The investigations and prosecutions being waged by the office of U.S. Attorney Preet Bharara are historic.
In the span of less than two years, the leaders of both state legislative chambers were arrested, tried, convicted, and sentenced to several years behind bars.
On 3 May, former Assembly Speaker Sheldon Silver (D-Lower East Side) was sentenced to 12 years after being convicted of seven counts of Federal corruption charges, including extortion, conspiracy, and the theft of honest services of an elected official.
On 12 May, former State Sen. Dean Skelos (R-Rockville Centre) was sentenced to five years after having been convicted last November along with his son, Adam Skelos, on eight counts of Federal corruption charges, including extortion and conspiracy.
In a show of an equitable resolution for taxpayers, who were no doubt robbed by the official misconduct by the convicted legislative leaders, former Assembly Speaker Silver was assessed fines and penalties of $6,75 million, and former State Sen. Skelos and the younger Mr. Skelos were assessed fines and penalties of over $800,000.
Their convictions were the latest in a series of investigations and prosecutions that have steadily escalated the number of state legislators, who have been convicted of political or campaign corruption.
Thirty-three state legislators have been removed from office since 2000 as a consequence of corruption, according to a corruption tracker published by the good government group, Citizens Union.
At a speech delivered at New York Law School on 23 January 2015, U.S. Attorney Bharara spoke about the influence of corruption on the official acts of some government officials, saying, in relevant part, “Given the allegation in case after case after case, how many other pending bills were born of bribery ? And worse, how many passed bills were born of bribery or improper influence ? How about items in the budget ? How much of the work of the city and the state government is tarnished by tawdry graft ?”
The seemingly endless pattern of legislative sleaze has rightly fixed the gaze of the nation’s top Federal prosecutor on the state’s capital, which U.S. Attorney Bharara has aptly described as a “cauldron of corruption.”
Now, the U.S. Attorney’s Office has trained its gaze on New York City Hall, given the number of reported investigations that are now being conducted of the official and campaign activities of the administration of Mayor Bill de Blasio (D-New York City).
But as Progress Queens has reported, a past Federal corruption investigation of the administration of then Mayor Ed Koch (D-New York City) left corruptly negotiated contracts intact.

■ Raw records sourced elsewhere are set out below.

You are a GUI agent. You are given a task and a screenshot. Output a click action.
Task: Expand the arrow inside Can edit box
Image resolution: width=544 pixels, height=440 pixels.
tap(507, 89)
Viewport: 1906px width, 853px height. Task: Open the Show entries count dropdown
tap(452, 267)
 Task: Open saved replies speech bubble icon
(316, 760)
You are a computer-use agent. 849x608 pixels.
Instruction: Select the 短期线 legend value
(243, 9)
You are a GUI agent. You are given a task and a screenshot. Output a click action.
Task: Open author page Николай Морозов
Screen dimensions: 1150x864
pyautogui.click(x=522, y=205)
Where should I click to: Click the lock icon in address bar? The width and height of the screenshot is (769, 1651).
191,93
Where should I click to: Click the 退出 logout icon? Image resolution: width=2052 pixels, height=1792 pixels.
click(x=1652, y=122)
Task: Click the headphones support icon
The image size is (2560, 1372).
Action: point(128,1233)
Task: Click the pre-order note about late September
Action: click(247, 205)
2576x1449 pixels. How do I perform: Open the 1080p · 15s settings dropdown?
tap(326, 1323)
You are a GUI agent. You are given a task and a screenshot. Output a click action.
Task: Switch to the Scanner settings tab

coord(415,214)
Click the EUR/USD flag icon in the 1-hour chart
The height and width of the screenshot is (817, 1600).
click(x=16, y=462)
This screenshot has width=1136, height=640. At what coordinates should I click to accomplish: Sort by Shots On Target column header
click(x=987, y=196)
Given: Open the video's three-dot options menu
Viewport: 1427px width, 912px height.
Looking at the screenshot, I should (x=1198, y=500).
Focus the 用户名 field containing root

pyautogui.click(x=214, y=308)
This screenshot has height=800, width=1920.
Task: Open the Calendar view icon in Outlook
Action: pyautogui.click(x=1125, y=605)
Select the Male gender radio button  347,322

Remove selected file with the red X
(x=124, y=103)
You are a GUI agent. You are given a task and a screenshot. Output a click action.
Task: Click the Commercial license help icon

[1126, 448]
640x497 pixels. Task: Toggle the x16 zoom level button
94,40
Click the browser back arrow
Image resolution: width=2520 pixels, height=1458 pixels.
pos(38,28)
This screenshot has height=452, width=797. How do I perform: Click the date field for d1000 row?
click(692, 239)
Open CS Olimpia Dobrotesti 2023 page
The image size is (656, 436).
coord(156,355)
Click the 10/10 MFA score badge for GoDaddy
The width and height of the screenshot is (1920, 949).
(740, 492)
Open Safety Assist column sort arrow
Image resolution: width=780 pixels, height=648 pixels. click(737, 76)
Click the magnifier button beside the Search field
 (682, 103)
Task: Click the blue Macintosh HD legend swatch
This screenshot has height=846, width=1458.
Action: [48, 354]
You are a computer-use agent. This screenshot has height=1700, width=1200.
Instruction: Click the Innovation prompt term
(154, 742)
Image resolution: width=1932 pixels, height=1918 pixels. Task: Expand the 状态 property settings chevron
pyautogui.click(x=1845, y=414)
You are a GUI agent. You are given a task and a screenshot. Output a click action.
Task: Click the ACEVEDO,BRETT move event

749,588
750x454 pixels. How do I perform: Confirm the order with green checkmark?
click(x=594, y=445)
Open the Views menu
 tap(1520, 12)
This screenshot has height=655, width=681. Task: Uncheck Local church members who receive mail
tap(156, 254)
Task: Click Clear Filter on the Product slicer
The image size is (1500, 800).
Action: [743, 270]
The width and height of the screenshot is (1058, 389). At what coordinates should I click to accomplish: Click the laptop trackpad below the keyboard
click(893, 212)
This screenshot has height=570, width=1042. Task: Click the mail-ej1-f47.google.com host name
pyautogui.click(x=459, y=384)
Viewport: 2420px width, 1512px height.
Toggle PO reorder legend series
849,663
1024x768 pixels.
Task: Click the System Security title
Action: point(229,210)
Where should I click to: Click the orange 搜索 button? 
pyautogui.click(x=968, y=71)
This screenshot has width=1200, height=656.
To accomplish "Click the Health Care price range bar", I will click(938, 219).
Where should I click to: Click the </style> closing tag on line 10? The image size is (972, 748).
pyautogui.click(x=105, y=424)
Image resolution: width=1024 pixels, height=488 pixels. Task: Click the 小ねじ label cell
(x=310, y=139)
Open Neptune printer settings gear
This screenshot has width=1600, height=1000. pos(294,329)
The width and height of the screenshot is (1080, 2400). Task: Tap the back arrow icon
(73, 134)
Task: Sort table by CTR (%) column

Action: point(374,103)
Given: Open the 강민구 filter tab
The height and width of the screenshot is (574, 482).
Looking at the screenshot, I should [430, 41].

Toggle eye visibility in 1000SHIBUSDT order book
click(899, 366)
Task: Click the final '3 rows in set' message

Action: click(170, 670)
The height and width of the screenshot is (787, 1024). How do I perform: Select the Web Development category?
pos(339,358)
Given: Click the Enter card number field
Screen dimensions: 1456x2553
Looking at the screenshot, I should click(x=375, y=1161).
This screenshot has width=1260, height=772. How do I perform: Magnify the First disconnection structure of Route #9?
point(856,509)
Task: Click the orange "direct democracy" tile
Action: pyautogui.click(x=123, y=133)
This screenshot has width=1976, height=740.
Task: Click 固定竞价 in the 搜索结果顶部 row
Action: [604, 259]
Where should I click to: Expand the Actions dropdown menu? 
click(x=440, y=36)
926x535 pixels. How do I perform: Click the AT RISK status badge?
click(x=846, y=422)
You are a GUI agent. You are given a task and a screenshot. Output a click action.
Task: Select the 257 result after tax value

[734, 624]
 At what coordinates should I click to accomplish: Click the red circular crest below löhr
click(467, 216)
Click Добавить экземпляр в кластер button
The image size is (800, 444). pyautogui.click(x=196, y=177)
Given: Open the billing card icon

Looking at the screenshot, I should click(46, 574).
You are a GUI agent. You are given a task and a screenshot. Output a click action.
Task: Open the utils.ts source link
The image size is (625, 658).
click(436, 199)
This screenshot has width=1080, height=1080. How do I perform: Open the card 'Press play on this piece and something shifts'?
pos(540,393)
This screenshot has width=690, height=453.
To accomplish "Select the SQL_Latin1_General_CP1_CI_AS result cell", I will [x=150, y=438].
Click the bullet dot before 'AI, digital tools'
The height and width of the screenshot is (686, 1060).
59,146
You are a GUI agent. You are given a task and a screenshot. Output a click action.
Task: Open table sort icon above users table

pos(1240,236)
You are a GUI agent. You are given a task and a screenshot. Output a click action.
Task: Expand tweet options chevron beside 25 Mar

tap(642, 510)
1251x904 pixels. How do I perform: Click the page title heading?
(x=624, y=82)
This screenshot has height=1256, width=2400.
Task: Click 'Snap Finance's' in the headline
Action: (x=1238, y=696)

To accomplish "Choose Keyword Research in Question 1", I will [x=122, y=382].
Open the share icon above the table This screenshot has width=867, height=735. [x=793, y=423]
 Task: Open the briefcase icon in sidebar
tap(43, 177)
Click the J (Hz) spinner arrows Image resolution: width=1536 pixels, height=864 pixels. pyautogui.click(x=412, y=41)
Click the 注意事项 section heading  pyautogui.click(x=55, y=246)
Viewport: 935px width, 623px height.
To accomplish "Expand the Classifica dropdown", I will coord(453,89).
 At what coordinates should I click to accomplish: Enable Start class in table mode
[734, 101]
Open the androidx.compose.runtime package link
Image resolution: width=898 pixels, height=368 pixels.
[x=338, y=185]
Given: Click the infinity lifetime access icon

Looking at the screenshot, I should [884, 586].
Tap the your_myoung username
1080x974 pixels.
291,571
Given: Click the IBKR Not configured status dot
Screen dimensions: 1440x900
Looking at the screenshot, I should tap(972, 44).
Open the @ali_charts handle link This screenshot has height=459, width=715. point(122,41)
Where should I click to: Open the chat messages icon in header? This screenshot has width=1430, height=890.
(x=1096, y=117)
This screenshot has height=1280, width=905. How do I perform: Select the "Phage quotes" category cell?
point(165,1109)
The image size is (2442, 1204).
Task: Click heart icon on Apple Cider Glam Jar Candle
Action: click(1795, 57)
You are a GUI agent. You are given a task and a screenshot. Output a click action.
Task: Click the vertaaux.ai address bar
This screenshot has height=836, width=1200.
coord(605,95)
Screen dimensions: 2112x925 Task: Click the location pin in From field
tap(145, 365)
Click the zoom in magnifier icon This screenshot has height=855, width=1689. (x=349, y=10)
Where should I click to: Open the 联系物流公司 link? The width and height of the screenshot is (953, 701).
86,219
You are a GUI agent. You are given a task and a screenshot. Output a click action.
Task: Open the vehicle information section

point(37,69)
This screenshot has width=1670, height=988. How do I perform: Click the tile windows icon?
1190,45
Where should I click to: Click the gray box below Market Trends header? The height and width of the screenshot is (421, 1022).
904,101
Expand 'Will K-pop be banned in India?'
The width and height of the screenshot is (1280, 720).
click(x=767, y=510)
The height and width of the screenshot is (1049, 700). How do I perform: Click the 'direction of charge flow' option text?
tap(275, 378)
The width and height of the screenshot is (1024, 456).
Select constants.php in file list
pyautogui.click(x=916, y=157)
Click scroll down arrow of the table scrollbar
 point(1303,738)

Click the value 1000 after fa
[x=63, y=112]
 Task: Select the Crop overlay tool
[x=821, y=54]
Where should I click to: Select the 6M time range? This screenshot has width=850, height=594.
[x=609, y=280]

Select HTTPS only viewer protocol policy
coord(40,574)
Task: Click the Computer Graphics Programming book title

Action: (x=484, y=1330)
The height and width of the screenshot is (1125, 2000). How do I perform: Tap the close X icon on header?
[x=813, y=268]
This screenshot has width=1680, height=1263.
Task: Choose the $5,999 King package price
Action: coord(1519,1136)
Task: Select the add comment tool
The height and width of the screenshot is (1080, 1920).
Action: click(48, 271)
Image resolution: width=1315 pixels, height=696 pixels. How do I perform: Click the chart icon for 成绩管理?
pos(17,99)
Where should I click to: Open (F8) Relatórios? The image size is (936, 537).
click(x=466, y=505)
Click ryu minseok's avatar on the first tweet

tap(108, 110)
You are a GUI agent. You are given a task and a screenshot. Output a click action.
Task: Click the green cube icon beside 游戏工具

An untold number of real estate contracts, particularly lease agreements, had been negotiated by a former Koch administration official, Alex Liberman, under the influence of bribes and kickbacks. Despite Mr. Liberman pleading guilty to racketeering charges and having been sentenced to 12 years of prison, the City of New York took no action to invalidate the business contracts that came into being as a result of his criminality, according to the 1988 muckracking book, “City For Sale,” by Jack Newfield and Wayne Barrett.
It is an act of justice for a fraudulent public official to be prosecuted for corruption, but the public is not made whole merely by incarcerating a corrupt public official. There still remains the necessary duty of undoing the corrupt acts of such an official.
Because U.S. Attorney Bharara has boasted of the powers and authorities of his office, he has at his disposal the ability to end contracts that were corruptly negotiated by government officials during the conduct of their fraud.
An example of the powers and authorities available to U.S. Attorney Bharara was the deferred prosecution agreement his office negotiated to resolve allegations of corruption in the massive CityTime technology project, wherein officials at the project's principal government contractors participated in fraud to overbill City of New York taxpayers to the tune of $600 million. The settlement agreement called for the return of $500 million.
Besides celebrating the arrest, trial, sentencing, and conviction of corrupt government officials, the U.S. Attorney’s Office must not repeat the same mistake committed in the 1980’s, when the corruptly negotiated contracts approved by Mr. Liberman were allowed to stand.
Given voters’ complaints about the possibility of corruption involving the sale or disposition of strategic public assets, such as parks, community gardens, libraries, nonprofit healthcare facilities, and public housing, any such contract must not be allowed to stand if it can be shown that the contract was corruptly negotiated by a government official later investigated for fraud or other criminality.
Before prosecutors celebrate the thieves being put behind bars, the prosecutors should return the loot to the public.